As a male singer, Johnson could plausibly speak of the dangerous hobo practice of "riding the blinds" defined as "To cadge a lift by standing on the platform attached to the blind baggage car…a car that ain't got no door in the end that's next to the engine". The fourth verse is extremely common. The final verse, with reference to the widely advertised Elgin watch, was first used on record by Blind Lemon Jefferson in "Change My Luck Blues" in 1928.

===Music===
Edward Komara, comparing Johnson's "Walkin' Blues" with House's "My Black Mama", noted that Johnson's guitar accompaniment "retains many of House's features, including the thumbed strum on the lower strings, the fingerpicking on the treble strings, and in a later chorus the snapped beat during the IV chord. However, instead of the ascending bottleneck motif, he plays only an ornamental pitch on the top string." Komara also noted that Johnson accelerated the tempo, "building a momentum not present in House's original".

According to Elijah Wald,

Johnson's debt to House is clear in his vocal approach, which is stronger and rougher than on his more commercial sides. Nonetheless, his record's strengths are quite different, and it would be wrong to class it as an expert imitation. ... Given the advantage of good fidelity, his guitar sounds fuller and warmer than House's, and his vocals show more dynamic variation. He mixes a conversational flavor with the Delta growl, and adds some well-placed falsetto.

===Releases===
"Walkin' Blues" was not a commercial success when it was issued as a "race record" marketed to black listeners. Wald commented on this and other recordings in the style of Son House,
In the commercial music market of 1936, this was archaic, countrified material, and from a professional point of view it is a bit surprising that Johnson recorded any of it. This was the end of the session, though, and since he clearly enjoyed this sort of music, the producers may have figured that such songs were good enough for B-sides, and they might even sell a few extra records to some old folks.

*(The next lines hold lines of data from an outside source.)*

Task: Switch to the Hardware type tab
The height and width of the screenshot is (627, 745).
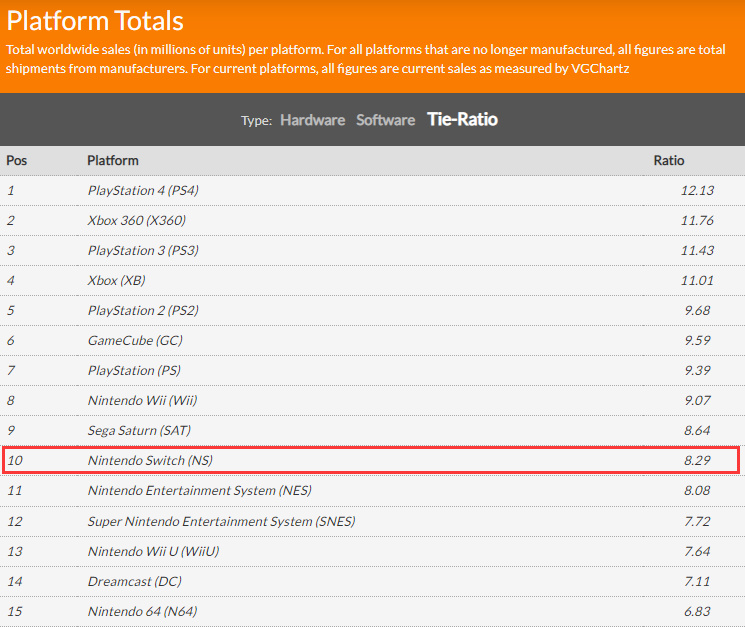Action: 312,120
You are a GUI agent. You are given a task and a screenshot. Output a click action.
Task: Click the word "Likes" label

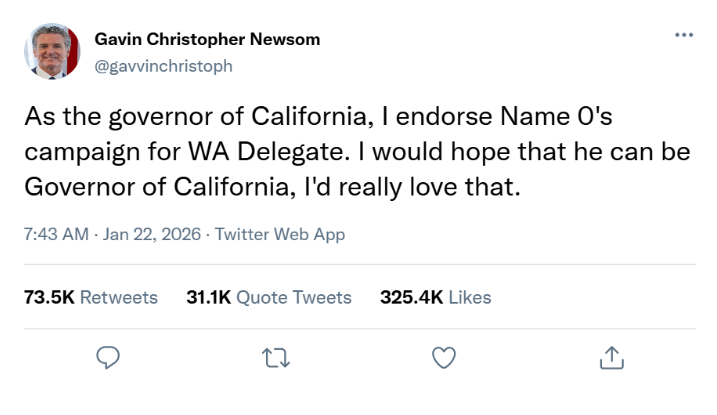(469, 297)
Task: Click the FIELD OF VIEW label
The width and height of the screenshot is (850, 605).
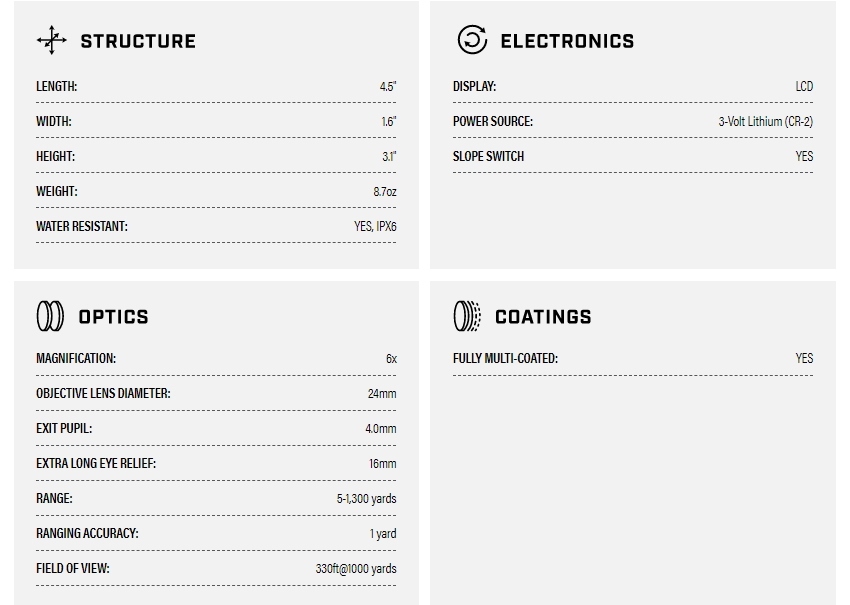Action: click(73, 569)
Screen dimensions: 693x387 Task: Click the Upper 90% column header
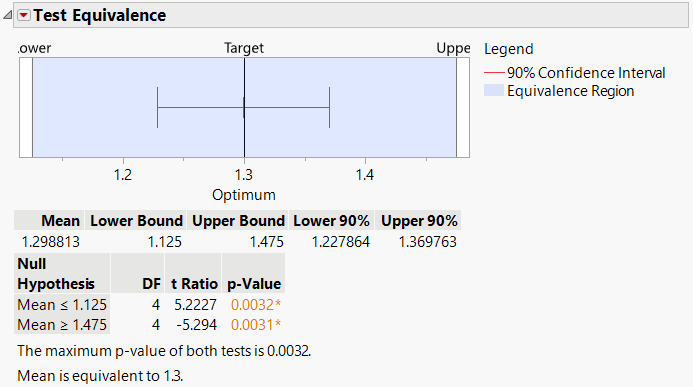(418, 220)
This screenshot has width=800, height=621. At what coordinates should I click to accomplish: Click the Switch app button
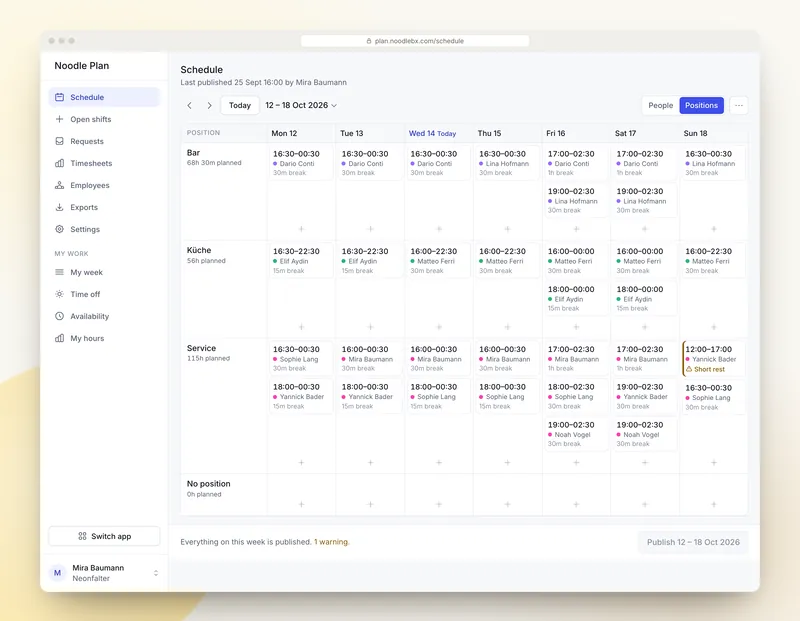tap(105, 536)
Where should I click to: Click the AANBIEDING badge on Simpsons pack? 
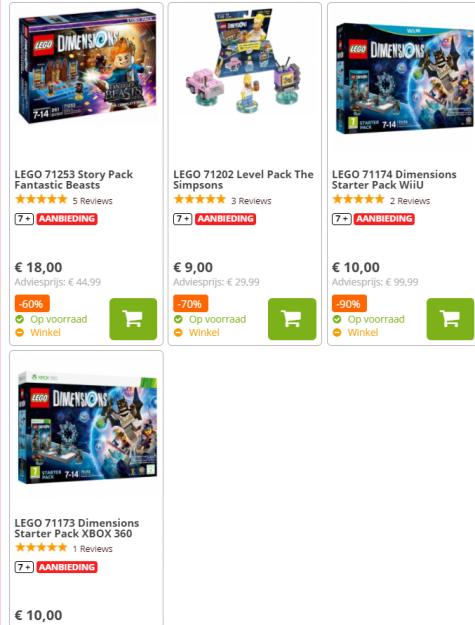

However, these songs were received with great enthusiasm by a small group of white jazz record collectors and critics. Producer John Hammond chose "Walkin' Blues" and "Preachin' Blues" as the records to be played at his 1938 From Spirituals to Swing concert, when Johnson himself could not appear (Johnson had died a few months earlier). The 1961 Johnson compilation album King of the Delta Blues Singers was marketed to white enthusiasts. According to most sources, John Hammond was involved in the production and the selection of tracks. The album included the two House-style songs and a song with House-style guitar figures ("Cross Road Blues" and excluded songs in the commercial style of the late 1930s. Notable exclusions were Johnson's one commercial hit, "Terraplane Blues", and two songs which he passed on to the mainstream of blues recording, "Sweet Home Chicago" and "Dust My Broom".